You've answered your own question. The problem is that \$X_L\$ is not written as \$j X_L\$. :-)

While it also has the dimension Ω, just like impedance, \$X\$ is the symbol for reactance, not impedance, that would be \$Z\$.

\$ Z_L = R + X_L = R + j \omega L\$

The factor \$j\$ indicates a 90° phase shift with respect to the resistance which does not have a phase shift. For an inductance the phase shift is positive, for a capacitance it's negative, since

\$ Z_C = R + X_C = R + \dfrac{1}{j \omega C} = R - j \dfrac{1}{\omega C}\$

It's because of the 90° angle between resistance and reactance that you can't add them arithmetically, like 5 Ω + 12 Ω = 17 Ω. \$X\$ and \$R\$ create a right angled triangle, so you have to apply Pythagoras to find the magnitude of the impedance:

\$ |Z_L| = \sqrt{|R|^2 + |X_L|^2} \$

so for \$R\$ = 5 Ω and \$X_L\$ = \$j\$ 12 Ω we get a magnitude of 13 Ω instead of 17 Ω.
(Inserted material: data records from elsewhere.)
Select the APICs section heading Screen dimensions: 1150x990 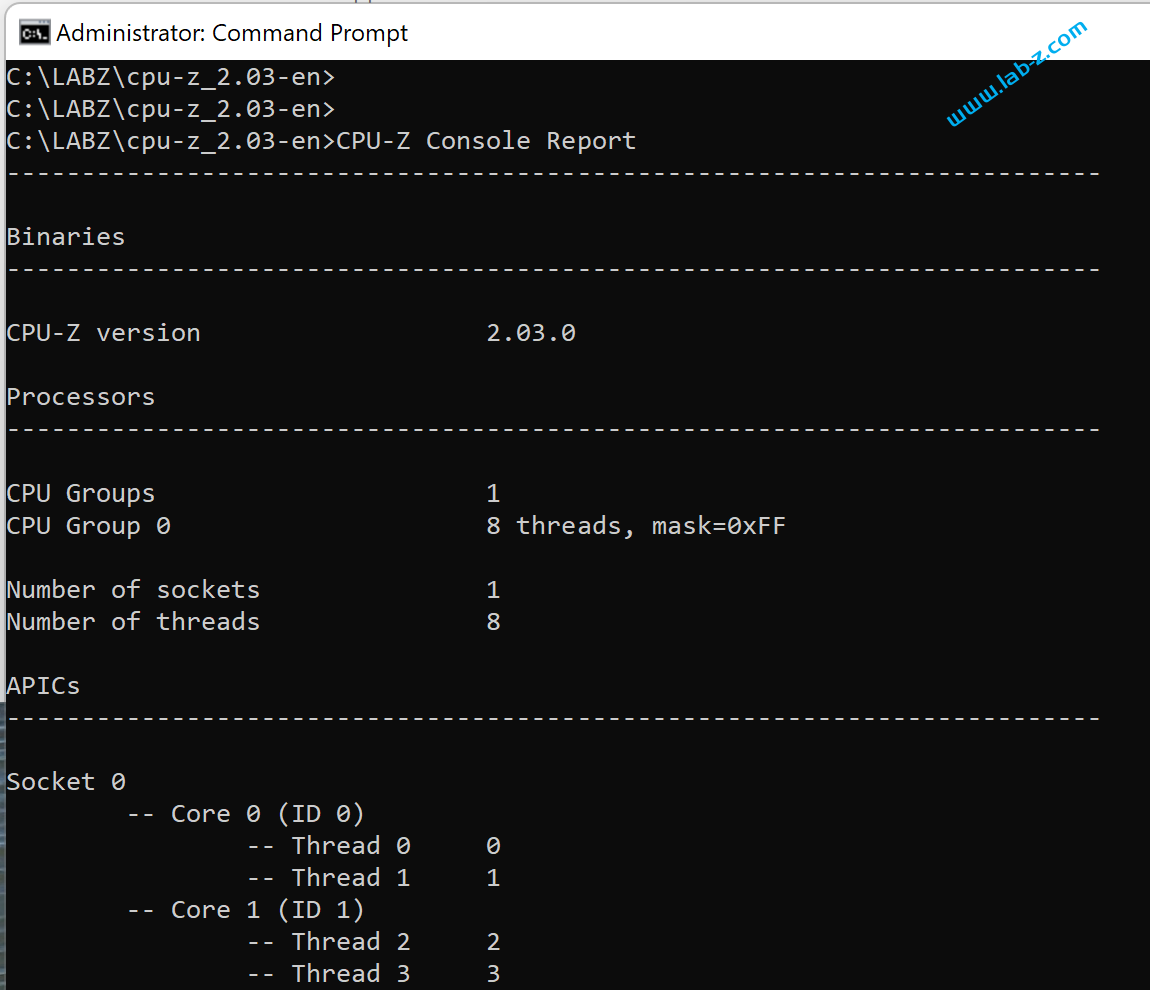pos(43,686)
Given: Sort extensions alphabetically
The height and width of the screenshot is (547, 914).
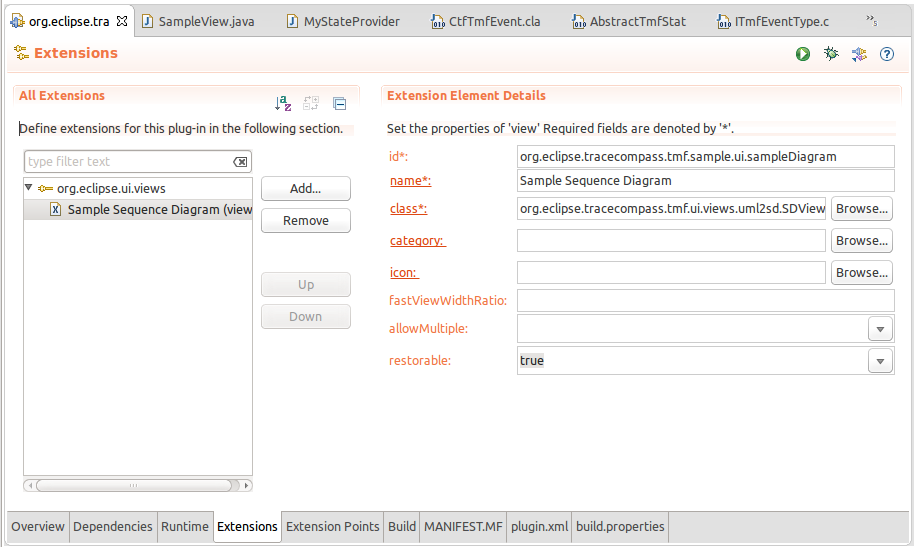Looking at the screenshot, I should tap(283, 103).
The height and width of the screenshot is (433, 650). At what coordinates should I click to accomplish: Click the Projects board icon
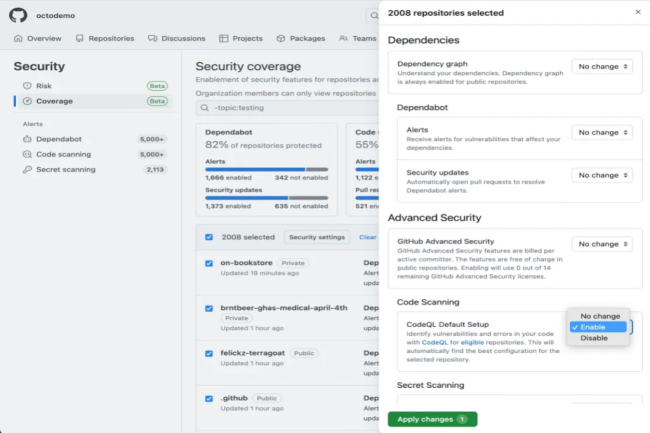224,39
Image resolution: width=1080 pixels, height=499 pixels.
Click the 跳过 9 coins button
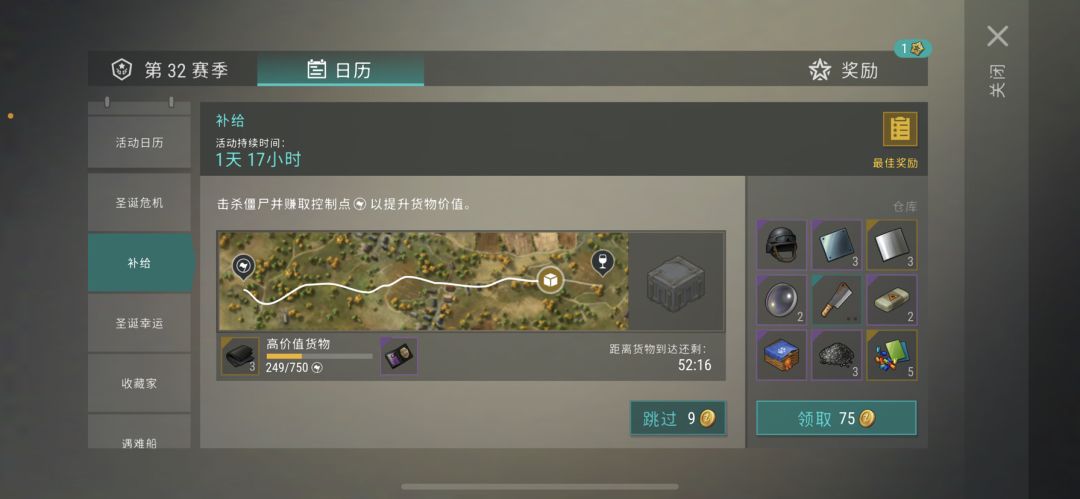[678, 418]
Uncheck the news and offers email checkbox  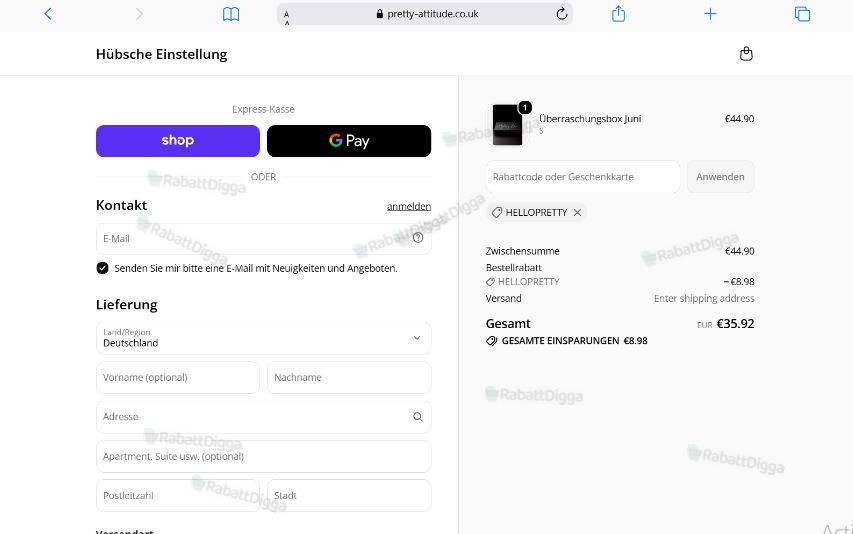tap(102, 268)
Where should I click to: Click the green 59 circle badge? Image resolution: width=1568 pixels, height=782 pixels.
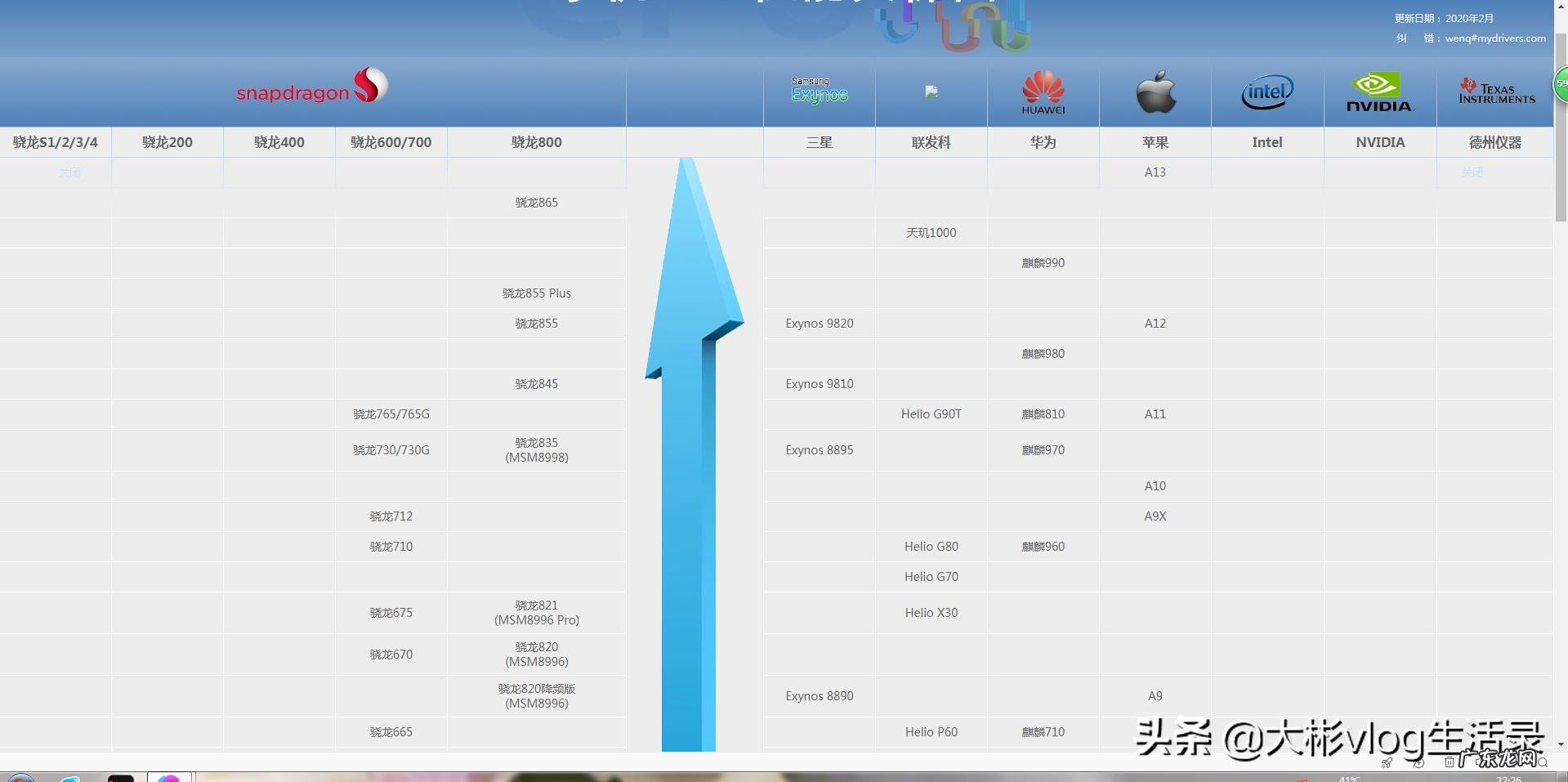point(1561,84)
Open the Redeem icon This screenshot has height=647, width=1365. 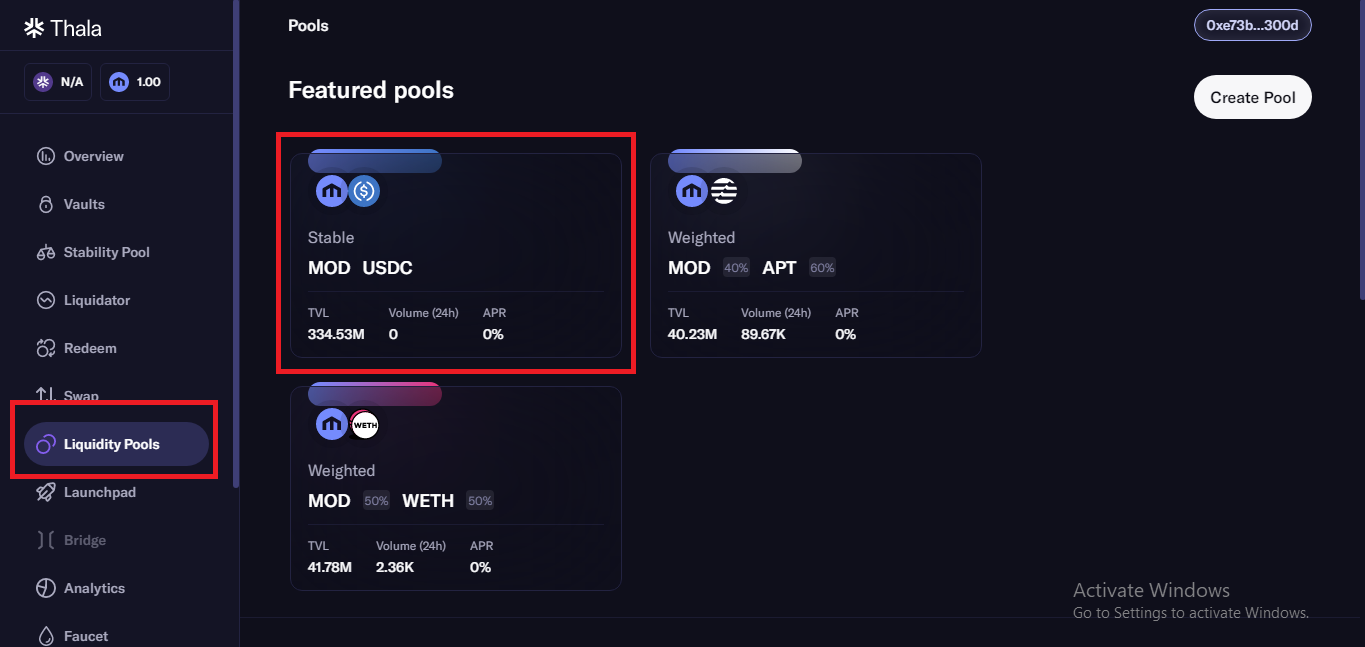coord(45,348)
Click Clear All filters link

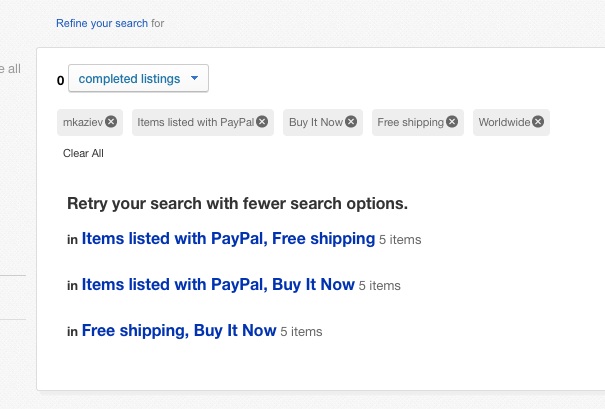(83, 153)

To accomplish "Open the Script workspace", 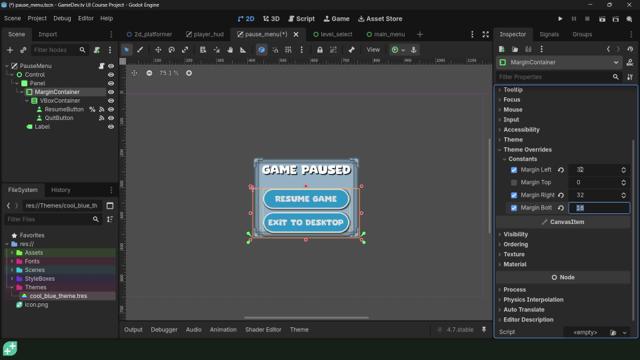I will [x=301, y=19].
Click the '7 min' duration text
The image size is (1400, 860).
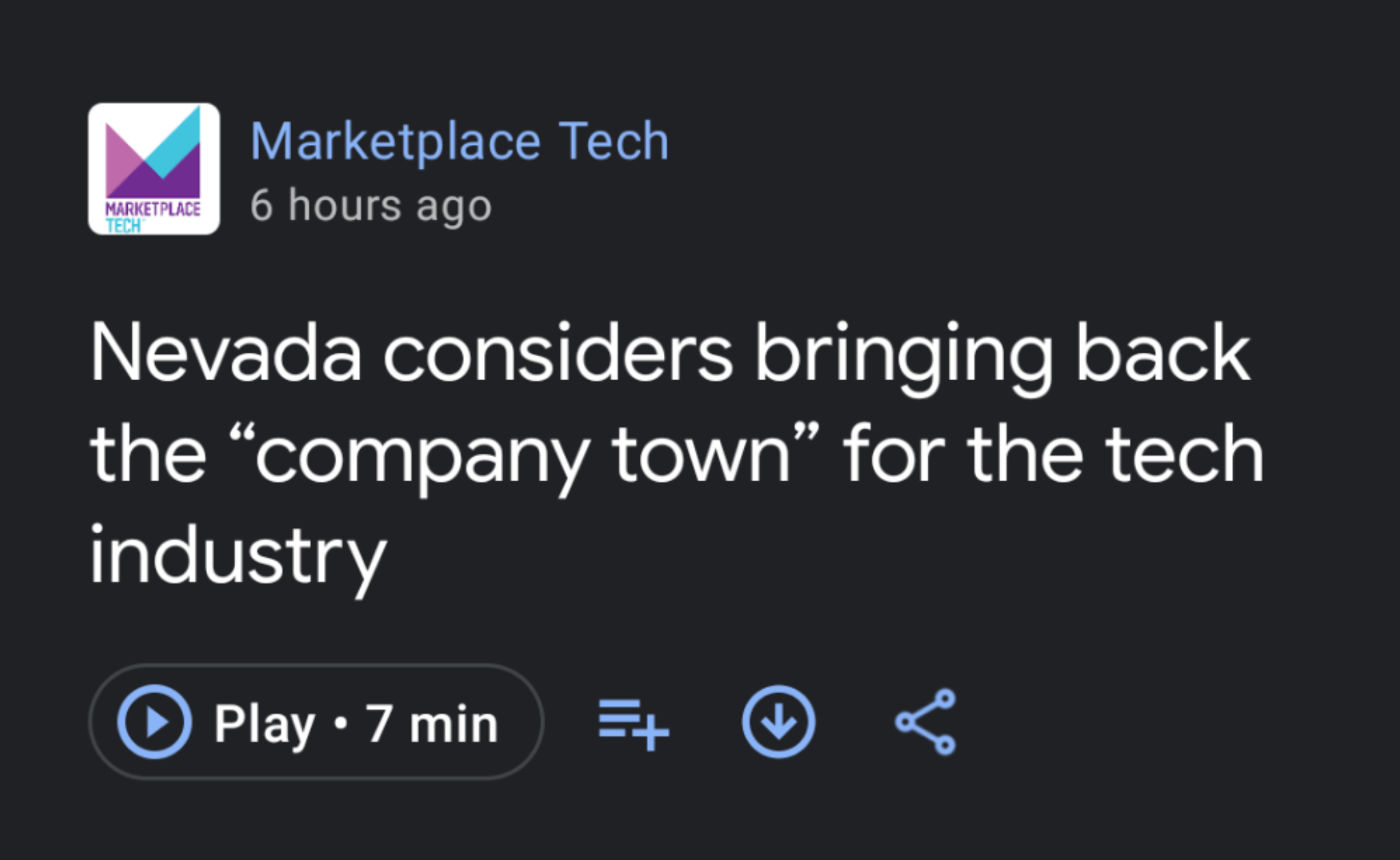432,723
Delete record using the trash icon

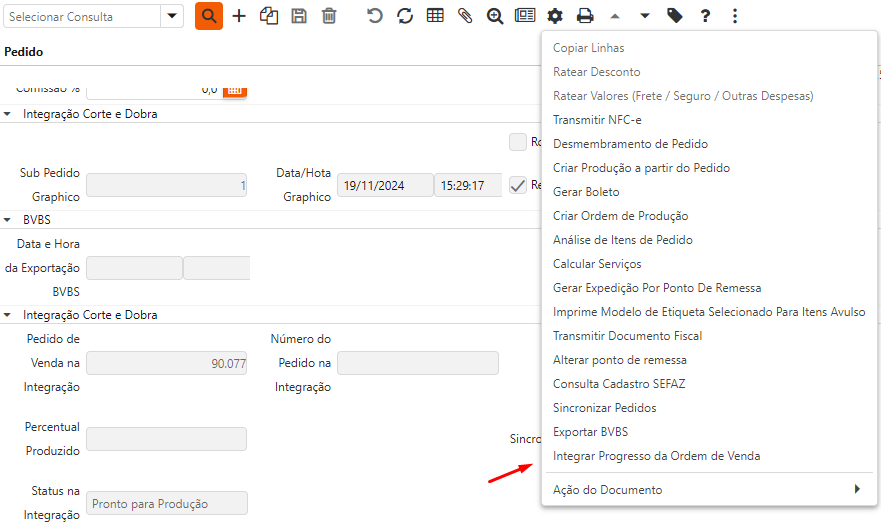329,16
Right, back to your calculations. The reason it seems to go in the right direction, even without \$j\$ is that you applied Pythagoras implicitely in the first line already; you wrote

\$ V_S^2 = (V_1 + V_R)^2 + V_L^2 \$

and not

\$ V_S^2 = (V_1 + V_R + V_L)^2 \$

or simply

\$ |V_S| = |V_1 + V_R + V_L| \$

That's why you won't see \$j\$ anymore; you got rid of it at the start.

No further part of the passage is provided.